LLM text generation with python node¶

This demo shows how to take advantage of OpenVINO Model Server to generate content remotely with LLM models. The demo explains how to serve MediaPipe Graph with Python Calculator. In Python Calculator, we use Hugging Face Optimum with OpenVINO Runtime as execution engine. Two use cases are possible:

with unary calls - when the client is sending a single prompt to the graph and receives a complete generated response
with gRPC streaming - when the client is sending a single prompt the graph and receives a stream of responses

The unary calls are simpler but the response might be sometimes slow when many cycles are needed on the server side

The gRPC stream is a great feature when more interactive approach is needed allowing the user to read the response as they are getting generated.

This demo presents the use case with tiny-llama-1b-chat model but the included python scripts are prepared for several other LLM models. Those are tiny-llama-1b-chat,red-pajama-3b-chat, llama-2-chat-7b, mistral-7b, zephyr-7b-beta, neural-chat-7b-v3-1, notus-7b-v1 and youri-7b-chat. In this demo the model can be set by:

export SELECTED_MODEL=tiny-llama-1b-chat

Requirements¶

A Linux host with Docker engine installed and sufficient available RAM to load the model and optionally equipped with an Intel GPU card. This demo was tested on a host with Intel® Xeon® Gold 6430 and an Intel® Data Center GPU Flex 170. Running the demo with smaller models like tiny-llama-1b-chat requires approximately 4GB of available RAM.

Build image¶

Building the image with all required python dependencies is required. Follow the commands:

git clone https://github.com/openvinotoolkit/model_server.git
cd model_server
make python_image GPU=1 RUN_TESTS=0

It will create an image called openvino/model_server:py

Download model¶

Download the model using download_model.py script:

cd demos/python_demos/llm_text_generation
pip install -r requirements.txt

python download_model.py --help
INFO:nncf:NNCF initialized successfully. Supported frameworks detected: torch, onnx, openvino
usage: download_model.py [-h] --model {tiny-llama-1b-chat,red-pajama-3b-chat,llama-2-chat-7b,mistral-7b,zephyr-7b-beta,neural-chat-7b-v3-1,notus-7b-v1,youri-7b-chat}

Script to download LLM model based on https://github.com/openvinotoolkit/openvino_notebooks/blob/main/notebooks/254-llm-chatbot

optional arguments:
  -h, --help            show this help message and exit
  --model {tiny-llama-1b-chat,red-pajama-3b-chat,llama-2-chat-7b,mistral-7b,zephyr-7b-beta,neural-chat-7b-v3-1,notus-7b-v1,youri-7b-chat}
                        Select the LLM model out of supported list

python download_model.py --model ${SELECTED_MODEL}

The model will appear in ./tiny-llama-1b-chat directory.

Weight Compression - optional¶

Weight Compression may be applied on the original model. Applying 8-bit or 4-bit weight compression reduces the model size and memory requirements while speeding up execution by running calculations on lower precision layers.

python compress_model.py --help
INFO:nncf:NNCF initialized successfully.
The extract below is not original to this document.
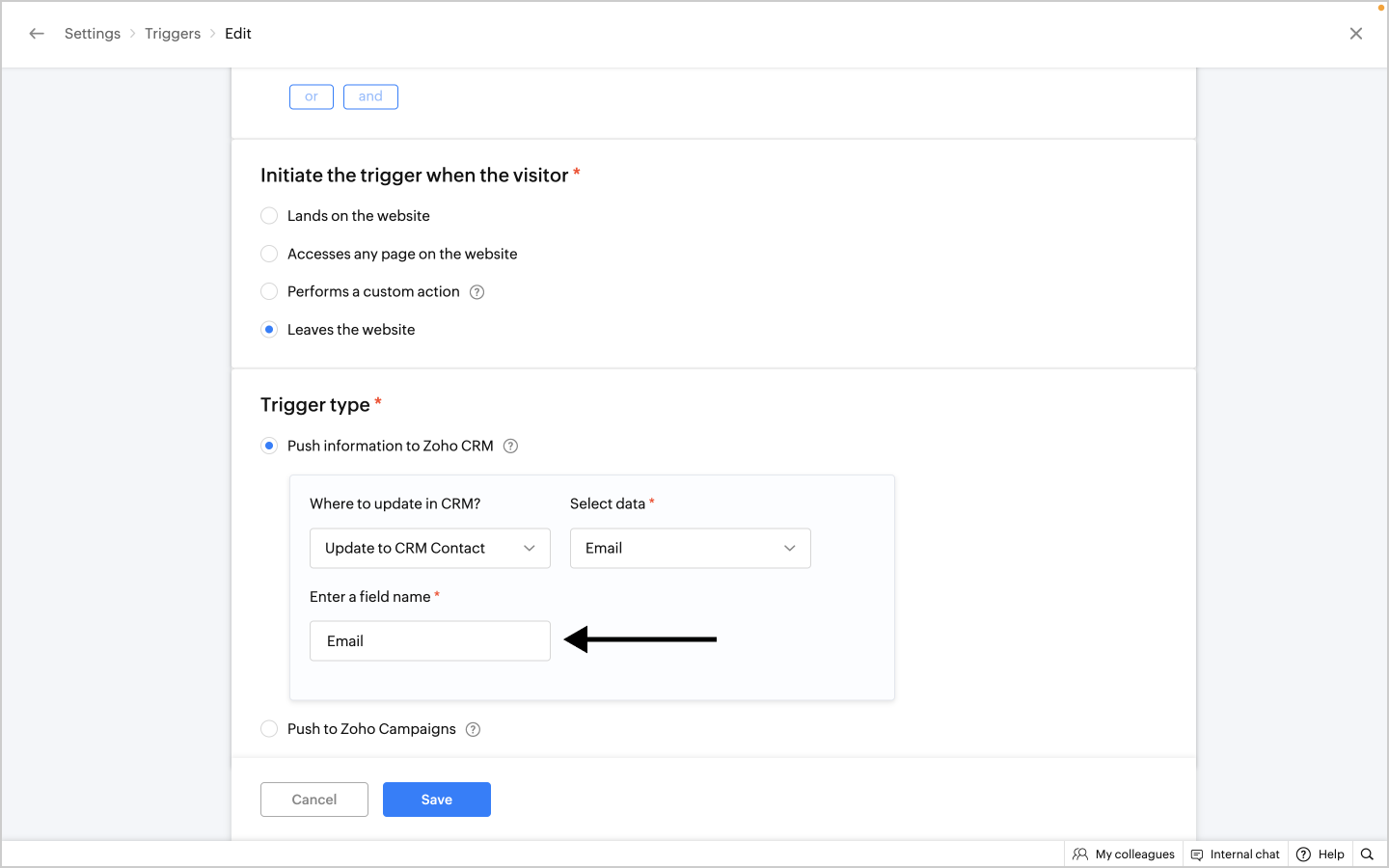Viewport: 1389px width, 868px height.
Task: Open Internal chat
Action: click(1236, 854)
Supported frameworks detected: torch, onnx, openvino
usage: compress_model.py [-h] --model {tiny-llama-1b-chat,red-pajama-3b-chat,llama-2-chat-7b,mistral-7b,zephyr-7b-beta,neural-chat-7b-v3-1,notus-7b-v1,youri-7b-chat}

Script to compress LLM model based on https://github.com/openvinotoolkit/openvino_notebooks/blob/main/notebooks/254-llm-chatbot

optional arguments:
  -h, --help            show this help message and exit
  --model {tiny-llama-1b-chat,red-pajama-3b-chat,llama-2-chat-7b,mistral-7b,zephyr-7b-beta,neural-chat-7b-v3-1,notus-7b-v1,youri-7b-chat}
                        Select the LLM model out of supported list

python compress_model.py --model ${SELECTED_MODEL}

Running this script will create new directories with compressed versions of the model with FP16, INT8 and INT4 precisions. The compressed models can be used in place of the original as they have compatible inputs and outputs.
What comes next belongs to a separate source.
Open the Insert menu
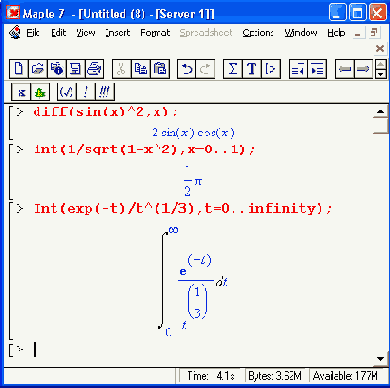Screen dimensions: 390x388 [x=118, y=33]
ls  -1 | grep tiny-llama-1b-chat
tiny-llama-1b-chat
tiny-llama-1b-chat_FP16
tiny-llama-1b-chat_INT4_compressed_weights
tiny-llama-1b-chat_INT8_compressed_weights

NOTE Applying quantization to model weights may impact the model accuracy. Please test and verify that the results are of acceptable quality for your use case.

NOTE On target devices that natively support FP16 precision (i.e. GPU), OpenVINO automatically adjusts the precision from FP32 to FP16. This improves the performance and typically does not impact accuracy. Original precision can be enforced with ov_config key: {"INFERENCE_PRECISION_HINT": "f32"}.

Use LLM with unary calls¶

Deploy OpenVINO Model Server with Python Calculator¶

Mount the ./model directory with the model.
Mount the ./servable_unary or ./servable_stream which contains:

model.py and config.py - python scripts which are required for execution and use Hugging Face utilities with optimum-intel acceleration.
config.json - which defines which servables should be loaded
graph.pbtxt - which defines MediaPipe graph containing python calculator

Depending on the use case, ./servable_unary and ./servable_stream showcase different approach:

unary - single request - single response, useful when the request does not take too long and there are no intermediate results
stream - single request - multiple responses which are delivered as soon as new intermediate result is available

To test unary example:

docker run -d --rm -p 9000:9000 -v ${PWD}/servable_unary:/workspace -v ${PWD}/${SELECTED_MODEL}:/model \
-e SELECTED_MODEL=${SELECTED_MODEL} openvino/model_server:py --config_path /workspace/config.json --port 9000

You can also deploy the compressed model by just changing the model path mounted to the container. For example, to deploy the 8-bit weight compressed model:

docker run -d --rm -p 9000:9000 -v ${PWD}/servable_unary:/workspace -v ${PWD}/${SELECTED_MODEL}_INT8_compressed_weights:/model \
-e SELECTED_MODEL=${SELECTED_MODEL} openvino/model_server:py  --config_path /workspace/config.json --port 9000

NOTE Check the Docker container logs to confirm that the model is loaded before sending requests from a client. Depending on the model and hardware it might take a few seconds or several minutes.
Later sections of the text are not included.